Competition Takes Place on Many Different Margins

These nice amenities aren’t free, however. They must be paid for. If the flying public had valued those regulation-era amenities enough to continue paying regulation-era airfares, airlines would have been happy to continue to supply those amenities at those high fares. But the public spoke with its purse: competition revealed that most air passengers prefer to pay lower prices, even if doing so means fewer amenities, than to pay higher prices in exchange for the many amenities. (The relatively few customers with different preferences choose to upgrade to seats in ‘economy plus’ or in first class.)

Flying today is much less costly, in real terms, than it was before airlines were deregulated. (And, by the way, deregulation did nothing to slow the improvement in airline safety.) As such, the commercial-aviation experience today — unlike when I was a boy and young man — is commonplace and hardly luxurious (adjusting for the reality that, nevertheless, when in an airplane you are flying through the air while seated in a chair, an experience that everyone before the twentieth century would have regarded as miraculous). Even for a working-class American family today, going to the airport simply to behold a relative boarding an airplane is as unimaginable as going to a local bus stop simply to behold that same relative boarding a bus.

Too Few Consumers Felt the Discount Spirit

It’s worth noting that competition also reveals the limits to consumers’ tolerance for sacrificing amenities for lower fares. Spirit Airlines’ business model was to eliminate as many as possible ‘free’ amenities, stripping the base ticket price down and charging separately for virtually everything else, including carry-on bags, seat selection, snacks, even water.
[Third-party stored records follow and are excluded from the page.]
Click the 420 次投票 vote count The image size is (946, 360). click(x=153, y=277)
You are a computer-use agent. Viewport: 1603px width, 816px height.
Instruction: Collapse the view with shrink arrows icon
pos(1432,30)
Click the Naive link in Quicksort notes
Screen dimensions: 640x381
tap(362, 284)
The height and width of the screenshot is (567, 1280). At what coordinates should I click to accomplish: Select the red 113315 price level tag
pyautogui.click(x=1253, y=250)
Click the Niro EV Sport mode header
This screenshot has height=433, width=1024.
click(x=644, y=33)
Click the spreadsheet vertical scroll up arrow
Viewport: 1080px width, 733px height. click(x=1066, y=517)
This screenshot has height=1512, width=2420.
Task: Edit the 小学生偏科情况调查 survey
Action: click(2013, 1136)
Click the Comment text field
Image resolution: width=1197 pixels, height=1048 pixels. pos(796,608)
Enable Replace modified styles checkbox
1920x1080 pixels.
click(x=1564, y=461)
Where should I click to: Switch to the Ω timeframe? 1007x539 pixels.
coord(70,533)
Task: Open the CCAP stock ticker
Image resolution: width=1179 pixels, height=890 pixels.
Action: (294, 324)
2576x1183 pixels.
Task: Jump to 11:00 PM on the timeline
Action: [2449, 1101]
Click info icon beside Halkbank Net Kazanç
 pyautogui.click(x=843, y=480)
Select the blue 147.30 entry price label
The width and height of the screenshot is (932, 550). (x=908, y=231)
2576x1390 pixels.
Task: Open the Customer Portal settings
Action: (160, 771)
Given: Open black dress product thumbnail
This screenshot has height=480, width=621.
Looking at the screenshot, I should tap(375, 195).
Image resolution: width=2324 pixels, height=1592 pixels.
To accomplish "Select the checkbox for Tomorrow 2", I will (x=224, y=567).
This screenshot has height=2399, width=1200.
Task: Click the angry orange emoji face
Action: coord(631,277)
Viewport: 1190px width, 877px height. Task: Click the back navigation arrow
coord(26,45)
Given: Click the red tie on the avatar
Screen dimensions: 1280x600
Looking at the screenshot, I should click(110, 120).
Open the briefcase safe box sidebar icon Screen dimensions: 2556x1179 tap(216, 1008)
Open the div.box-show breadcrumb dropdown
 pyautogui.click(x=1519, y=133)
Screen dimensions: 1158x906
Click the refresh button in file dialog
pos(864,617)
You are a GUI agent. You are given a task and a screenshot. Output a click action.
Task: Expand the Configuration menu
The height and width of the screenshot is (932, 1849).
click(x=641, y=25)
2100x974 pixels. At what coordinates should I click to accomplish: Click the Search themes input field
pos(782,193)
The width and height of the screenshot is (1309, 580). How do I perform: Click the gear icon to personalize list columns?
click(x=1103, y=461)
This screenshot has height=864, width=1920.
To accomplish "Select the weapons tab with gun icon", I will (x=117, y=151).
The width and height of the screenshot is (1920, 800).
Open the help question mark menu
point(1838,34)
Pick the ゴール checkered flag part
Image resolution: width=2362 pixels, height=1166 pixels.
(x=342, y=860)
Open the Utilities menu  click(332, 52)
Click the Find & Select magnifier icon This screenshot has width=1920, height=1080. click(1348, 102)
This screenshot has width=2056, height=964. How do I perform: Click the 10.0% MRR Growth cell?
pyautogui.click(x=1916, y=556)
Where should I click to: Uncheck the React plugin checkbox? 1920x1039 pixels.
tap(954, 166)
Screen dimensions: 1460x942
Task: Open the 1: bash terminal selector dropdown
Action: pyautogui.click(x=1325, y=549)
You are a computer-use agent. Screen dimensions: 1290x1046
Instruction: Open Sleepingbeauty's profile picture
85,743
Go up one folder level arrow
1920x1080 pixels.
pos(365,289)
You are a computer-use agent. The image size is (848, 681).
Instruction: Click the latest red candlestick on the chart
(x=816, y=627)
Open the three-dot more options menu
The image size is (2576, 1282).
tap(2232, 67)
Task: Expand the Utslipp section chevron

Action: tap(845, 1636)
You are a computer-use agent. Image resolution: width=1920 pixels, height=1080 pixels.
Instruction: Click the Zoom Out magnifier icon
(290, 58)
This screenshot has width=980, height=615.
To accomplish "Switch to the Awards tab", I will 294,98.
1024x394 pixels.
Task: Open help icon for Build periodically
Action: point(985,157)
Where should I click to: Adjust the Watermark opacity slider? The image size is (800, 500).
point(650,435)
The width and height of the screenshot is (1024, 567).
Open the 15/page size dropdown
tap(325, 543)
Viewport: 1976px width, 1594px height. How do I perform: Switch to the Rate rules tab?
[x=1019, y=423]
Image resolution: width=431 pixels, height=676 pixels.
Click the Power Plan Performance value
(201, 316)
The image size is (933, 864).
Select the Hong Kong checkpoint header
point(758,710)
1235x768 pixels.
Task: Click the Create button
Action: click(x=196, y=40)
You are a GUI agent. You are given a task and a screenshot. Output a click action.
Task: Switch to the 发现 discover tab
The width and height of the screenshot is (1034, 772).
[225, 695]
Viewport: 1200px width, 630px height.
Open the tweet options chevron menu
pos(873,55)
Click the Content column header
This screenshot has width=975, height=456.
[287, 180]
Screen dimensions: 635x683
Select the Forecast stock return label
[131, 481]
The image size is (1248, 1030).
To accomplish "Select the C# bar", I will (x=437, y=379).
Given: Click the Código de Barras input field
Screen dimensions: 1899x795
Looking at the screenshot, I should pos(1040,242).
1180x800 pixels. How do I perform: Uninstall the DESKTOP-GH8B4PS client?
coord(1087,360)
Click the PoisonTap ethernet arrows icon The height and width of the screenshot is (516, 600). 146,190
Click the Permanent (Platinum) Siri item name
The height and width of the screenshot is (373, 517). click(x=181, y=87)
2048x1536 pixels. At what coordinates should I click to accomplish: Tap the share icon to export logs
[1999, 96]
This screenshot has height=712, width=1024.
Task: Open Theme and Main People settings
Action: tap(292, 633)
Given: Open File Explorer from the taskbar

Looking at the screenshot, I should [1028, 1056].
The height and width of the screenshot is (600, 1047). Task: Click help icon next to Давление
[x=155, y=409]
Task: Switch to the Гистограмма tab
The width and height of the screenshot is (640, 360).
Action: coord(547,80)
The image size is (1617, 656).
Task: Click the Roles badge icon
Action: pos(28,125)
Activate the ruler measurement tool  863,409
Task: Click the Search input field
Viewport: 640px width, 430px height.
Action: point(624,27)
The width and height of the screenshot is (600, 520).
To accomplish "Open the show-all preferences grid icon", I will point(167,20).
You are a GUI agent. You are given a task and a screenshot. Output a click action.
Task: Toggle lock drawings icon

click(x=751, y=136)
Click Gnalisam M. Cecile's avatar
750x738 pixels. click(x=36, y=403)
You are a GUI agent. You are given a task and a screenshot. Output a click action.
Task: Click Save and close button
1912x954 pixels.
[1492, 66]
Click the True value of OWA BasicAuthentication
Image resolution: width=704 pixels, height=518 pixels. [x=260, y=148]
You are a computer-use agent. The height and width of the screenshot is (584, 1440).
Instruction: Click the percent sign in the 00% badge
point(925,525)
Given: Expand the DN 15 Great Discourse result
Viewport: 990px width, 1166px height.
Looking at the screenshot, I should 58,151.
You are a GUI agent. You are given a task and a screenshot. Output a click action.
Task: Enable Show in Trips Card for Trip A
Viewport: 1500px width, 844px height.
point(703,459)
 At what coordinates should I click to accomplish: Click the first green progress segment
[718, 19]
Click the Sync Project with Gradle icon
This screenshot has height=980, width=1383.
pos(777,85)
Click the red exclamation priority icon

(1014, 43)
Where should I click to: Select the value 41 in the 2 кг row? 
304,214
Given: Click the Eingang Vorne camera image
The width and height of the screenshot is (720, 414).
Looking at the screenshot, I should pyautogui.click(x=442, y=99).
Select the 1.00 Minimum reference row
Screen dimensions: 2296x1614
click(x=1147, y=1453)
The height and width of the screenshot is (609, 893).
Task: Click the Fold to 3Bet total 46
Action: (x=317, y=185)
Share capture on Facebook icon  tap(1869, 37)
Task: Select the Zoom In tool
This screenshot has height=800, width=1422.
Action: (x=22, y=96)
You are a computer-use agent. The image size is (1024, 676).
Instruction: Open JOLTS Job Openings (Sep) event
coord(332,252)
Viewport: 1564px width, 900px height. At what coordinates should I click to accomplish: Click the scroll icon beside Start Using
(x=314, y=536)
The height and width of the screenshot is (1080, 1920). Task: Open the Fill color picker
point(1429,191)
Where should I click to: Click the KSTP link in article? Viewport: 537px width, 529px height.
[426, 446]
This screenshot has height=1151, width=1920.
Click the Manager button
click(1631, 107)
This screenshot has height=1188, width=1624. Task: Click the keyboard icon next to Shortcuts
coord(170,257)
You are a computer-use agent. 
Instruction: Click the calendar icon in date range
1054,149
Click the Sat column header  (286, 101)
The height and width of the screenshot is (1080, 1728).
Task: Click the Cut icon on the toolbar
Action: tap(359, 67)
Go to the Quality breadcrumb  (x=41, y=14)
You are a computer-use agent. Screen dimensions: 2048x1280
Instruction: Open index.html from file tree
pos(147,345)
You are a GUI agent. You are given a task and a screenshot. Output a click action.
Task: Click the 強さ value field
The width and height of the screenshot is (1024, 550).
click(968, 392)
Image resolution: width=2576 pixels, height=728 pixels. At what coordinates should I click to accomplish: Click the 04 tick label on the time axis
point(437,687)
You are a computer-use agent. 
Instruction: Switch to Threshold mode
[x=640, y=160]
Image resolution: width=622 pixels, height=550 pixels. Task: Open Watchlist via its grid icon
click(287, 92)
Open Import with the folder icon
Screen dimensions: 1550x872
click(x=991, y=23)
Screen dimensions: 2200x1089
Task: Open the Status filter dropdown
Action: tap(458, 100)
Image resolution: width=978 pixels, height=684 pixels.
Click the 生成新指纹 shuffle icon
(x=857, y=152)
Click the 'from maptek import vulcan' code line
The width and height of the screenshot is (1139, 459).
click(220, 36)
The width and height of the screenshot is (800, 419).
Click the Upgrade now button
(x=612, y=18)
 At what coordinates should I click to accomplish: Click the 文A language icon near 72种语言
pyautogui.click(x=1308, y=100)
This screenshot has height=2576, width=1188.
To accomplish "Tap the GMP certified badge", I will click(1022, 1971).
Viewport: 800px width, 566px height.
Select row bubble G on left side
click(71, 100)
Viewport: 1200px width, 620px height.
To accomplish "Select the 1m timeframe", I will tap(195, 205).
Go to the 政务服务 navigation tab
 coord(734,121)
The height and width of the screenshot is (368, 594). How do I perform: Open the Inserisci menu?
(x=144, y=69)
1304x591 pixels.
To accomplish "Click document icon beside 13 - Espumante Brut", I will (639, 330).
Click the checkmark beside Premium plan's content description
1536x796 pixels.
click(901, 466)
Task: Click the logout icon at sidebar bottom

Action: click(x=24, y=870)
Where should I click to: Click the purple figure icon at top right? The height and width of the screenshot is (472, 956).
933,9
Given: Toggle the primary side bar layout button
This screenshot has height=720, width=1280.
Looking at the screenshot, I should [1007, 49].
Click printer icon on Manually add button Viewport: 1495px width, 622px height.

Spirit also offered infamously little legroom.

Because ‘optimal’ market outcomes cannot be divined in the abstract — because these outcomes can only be discovered through competitive market processes in which entrepreneurs are free to experiment — it was a good idea to run this experiment. As it happens, though, too few consumers were willing to pay even low fares for that level of minimal amenities. Spirit was on the verge of bankruptcy well before the price of aviation fuel was sent soaring by the war in Iran, which is why JetBlue in 2022 offered to merge with Spirit – a move that would have enabled JetBlue to obtain Spirit’s equipment and landing slots.

In a monumental feat of economic ignorance, the Biden administration sued to block the merger on the grounds that it would reduce competition and raise fares. Spirit has now gone forever to the economic spirit world.

Bird’s Eye View

Here’s the view from 30,000 feet. When producers are allowed to compete on all margins, including price, they discover the optimal mix of prices and amenities that best satisfy their customers. When governments obstruct that competition, it gets redirected into changing the quality of goods and services such that the resulting price-quality mixes are less desirable than would be the mixes that emerge without government intervention.

After airlines were deregulated almost 50 years ago, consumers revealed that they wanted lower prices with less quality. And by more recently rejecting the bare service offered by Spirit Airlines, consumers revealed that quality can be so low that even very low prices are insufficient compensation to put up with such low quality. These results emerged from competitive market processes and deserve respect. But alas, just as airline regulation forced American air passengers to buy what they would have preferred not to buy, the government’s continuing itch to override market processes will oblige consumers in the future — whenever such interventions occur — to suffer worse economic outcomes.